Blood transfusions involve putting blood from a donor into your body. These transfusions temporarily increase blood counts until other treatment can work. Aplastic anemia patients may get red blood cell transfusions or platelet transfusions.

Iron chelation therapy reduces high levels of iron in your blood. High levels of iron can be caused by receiving many red blood cell transfusions. This condition is called iron overload and may cause damage to vital organs in your body if not treated. Iron overload can start to become a problem after as few as 20 blood transfusions. If your blood iron level, or ferritin (FER-i-tin), is between 1,000 and 2,000, this is considered high, and treatment may be necessary. If you have iron overload, your doctor may ask you to take an iron chelator (KEE-lay-tor) to remove the extra iron out of your body. The U.S. Food and Drug Administration (FDA) has approved two iron chelators to treat iron overload in the U.S. There are two iron chelators currently approved for use in the United States. These include Deferisirox (Exjade®) and Deferoxamine (Deseferal ®).

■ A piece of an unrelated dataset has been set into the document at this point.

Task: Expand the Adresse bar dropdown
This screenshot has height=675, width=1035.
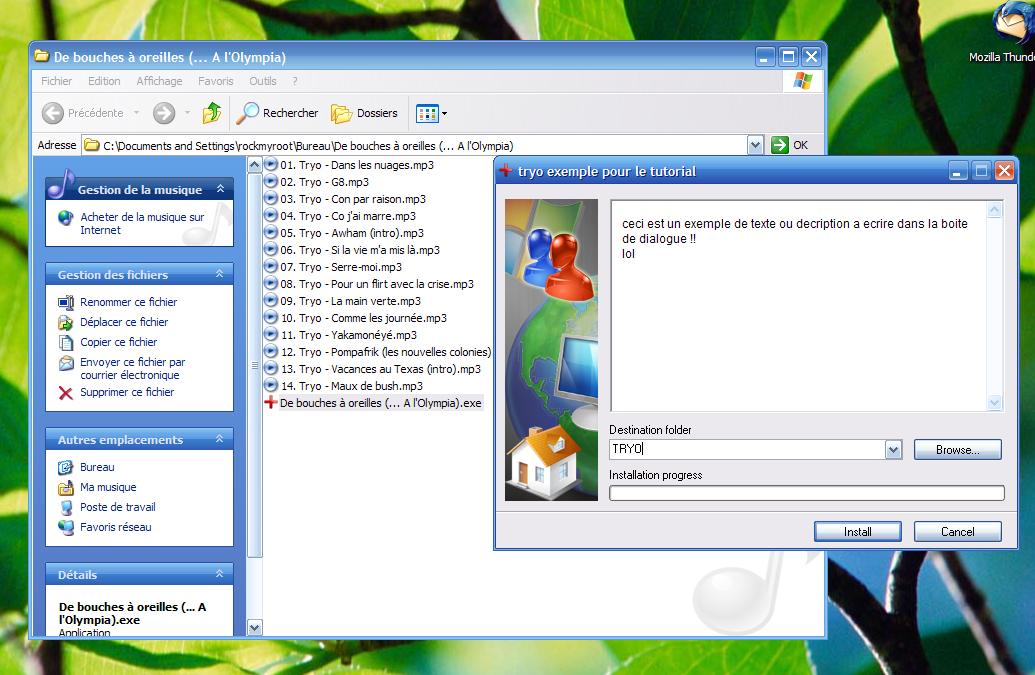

  • Deferisirox is a tablet you dissolve in water.
  • Deferoxamine is given by slow infusion into a vein through a portable infusion pump.
  • An oral iron chelator called diferiprone (Ferriprox®) is approved for use in Europe and elsewhere, but not the U.S. It is usually taken 3 times a day (morning, afternoon, and night). The number of tablets taken per day depends on your weight and how much iron you have in your body.

Learn more about iron overload and its treatment.

Growth factors cause your bone marrow to produce more blood cells. They may be helpful for some patients, but they do not replace immunosuppressive therapy.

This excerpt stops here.